2. WMT title: Remi, Nobody's Girl
Book title: Sans Famille/ Nobody's Boy by Hector Malot

Photobucket

That's right: the original protagonist is a he. I know there's another cartoon that's more faithful to the book, but I've grown way too fond of this French girl Remi. I don't remember much about this anime, except that she's looking for her real mother after she finds out that she's only adopted, she meets a group of kids that are coerced to work by a bad guy (I find this quite similar to Romeo's Blue Skies), and then...I don't know, there's some kind of love story there with the boy named Mattia. I have the Ebook version of the novel but I haven't  finished it yet; reading the friendship between Remi and Mattia in it made me think that the Japanese desperately wanted to insert some romantic subplot into the story. Anyhoo, Fullybooked doesn't have a copy of this, so maybe I'll just be content with the electronic version.

3. WMT title: My Daddy Long Legs/ Judy Abbott
Book title: Daddy Long Legs by Jean Webster

Photobucket

This is one of my favorites because it has a character I can truly resonate with (seconding only to Jo March of Little Women). Our common denominator is the desire to be a writer someday. :) I've already read the book and I think the cartoon is very faithful to it. It's a little more detailed because the book's content are only Judy's letters, but overall they have the same feel. My Daddy Long Legs is the story of an orphan girl who's granted a scholarship to an exclusive girl's college after a mysterious benefactor sees a potential in her of being a writer.

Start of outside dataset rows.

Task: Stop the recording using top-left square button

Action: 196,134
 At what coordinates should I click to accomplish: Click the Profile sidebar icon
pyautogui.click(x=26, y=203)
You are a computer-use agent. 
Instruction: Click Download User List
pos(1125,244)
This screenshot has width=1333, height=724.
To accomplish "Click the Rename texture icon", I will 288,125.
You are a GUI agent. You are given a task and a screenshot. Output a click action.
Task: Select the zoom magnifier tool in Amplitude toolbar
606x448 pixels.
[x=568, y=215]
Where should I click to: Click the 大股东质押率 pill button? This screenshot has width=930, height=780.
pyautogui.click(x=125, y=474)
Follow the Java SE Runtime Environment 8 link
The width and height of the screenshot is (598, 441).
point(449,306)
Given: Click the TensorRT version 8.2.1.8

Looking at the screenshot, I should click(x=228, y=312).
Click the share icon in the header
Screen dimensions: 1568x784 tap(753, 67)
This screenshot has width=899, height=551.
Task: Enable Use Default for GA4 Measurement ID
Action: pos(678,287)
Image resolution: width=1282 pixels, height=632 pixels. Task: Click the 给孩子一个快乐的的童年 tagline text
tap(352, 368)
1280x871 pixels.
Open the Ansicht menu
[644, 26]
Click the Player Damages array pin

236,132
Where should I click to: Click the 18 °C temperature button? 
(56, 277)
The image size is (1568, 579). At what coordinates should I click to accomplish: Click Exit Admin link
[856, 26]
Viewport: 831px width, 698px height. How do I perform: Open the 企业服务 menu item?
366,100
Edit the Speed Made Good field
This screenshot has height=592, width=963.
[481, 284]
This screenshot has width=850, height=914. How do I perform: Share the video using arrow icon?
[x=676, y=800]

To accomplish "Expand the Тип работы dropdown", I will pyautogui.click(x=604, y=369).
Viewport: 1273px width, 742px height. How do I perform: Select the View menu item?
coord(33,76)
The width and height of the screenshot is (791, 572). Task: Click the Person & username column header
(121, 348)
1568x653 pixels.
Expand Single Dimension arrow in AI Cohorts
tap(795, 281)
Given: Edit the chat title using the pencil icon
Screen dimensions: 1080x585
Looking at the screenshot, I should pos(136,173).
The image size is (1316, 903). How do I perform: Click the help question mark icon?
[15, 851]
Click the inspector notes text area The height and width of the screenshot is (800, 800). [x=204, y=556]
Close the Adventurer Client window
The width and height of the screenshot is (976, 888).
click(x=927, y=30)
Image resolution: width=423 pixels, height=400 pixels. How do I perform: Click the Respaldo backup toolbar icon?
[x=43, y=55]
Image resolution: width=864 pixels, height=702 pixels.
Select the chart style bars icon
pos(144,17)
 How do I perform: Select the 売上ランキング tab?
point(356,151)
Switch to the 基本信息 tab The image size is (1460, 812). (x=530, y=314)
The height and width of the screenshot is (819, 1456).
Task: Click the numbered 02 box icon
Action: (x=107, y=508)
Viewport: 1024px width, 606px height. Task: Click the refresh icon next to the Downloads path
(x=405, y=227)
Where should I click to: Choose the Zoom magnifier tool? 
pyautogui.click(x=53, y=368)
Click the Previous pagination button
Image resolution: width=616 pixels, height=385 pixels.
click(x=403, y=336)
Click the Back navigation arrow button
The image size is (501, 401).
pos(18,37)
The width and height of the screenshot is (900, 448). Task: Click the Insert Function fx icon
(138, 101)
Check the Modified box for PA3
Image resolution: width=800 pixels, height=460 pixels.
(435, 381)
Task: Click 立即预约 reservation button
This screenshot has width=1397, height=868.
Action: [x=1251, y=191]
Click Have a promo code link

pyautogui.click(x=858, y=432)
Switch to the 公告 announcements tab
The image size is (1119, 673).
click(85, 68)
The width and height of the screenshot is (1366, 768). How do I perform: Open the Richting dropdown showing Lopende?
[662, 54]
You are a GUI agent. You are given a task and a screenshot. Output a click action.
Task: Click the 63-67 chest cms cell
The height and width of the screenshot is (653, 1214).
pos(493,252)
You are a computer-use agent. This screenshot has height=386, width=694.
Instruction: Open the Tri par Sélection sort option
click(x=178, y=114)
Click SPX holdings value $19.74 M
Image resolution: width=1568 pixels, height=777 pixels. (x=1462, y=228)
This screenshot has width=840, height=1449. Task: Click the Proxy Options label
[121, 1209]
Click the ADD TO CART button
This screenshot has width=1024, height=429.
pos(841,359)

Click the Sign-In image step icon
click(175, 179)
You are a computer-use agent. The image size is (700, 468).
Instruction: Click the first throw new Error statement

4. WMT title: A Dog of Flanders
Book title: A Dog of Flanders by Marie Louise de la Ramée

Photobucket

Nello and Patrashe's story is perhaps one of the saddest among the WMT titles. Just thinking about the ending reminds me how I wept loudly as a kid before going to school, ruining my well-powdered face with tears while watching the last episode. It's so heartbreaking. :( A Dog of Flanders is about Nello, a young boy who helps his grandfather sell milk in town in order to earn money. Patrashe pulls the dogcart of milk to assist Nello.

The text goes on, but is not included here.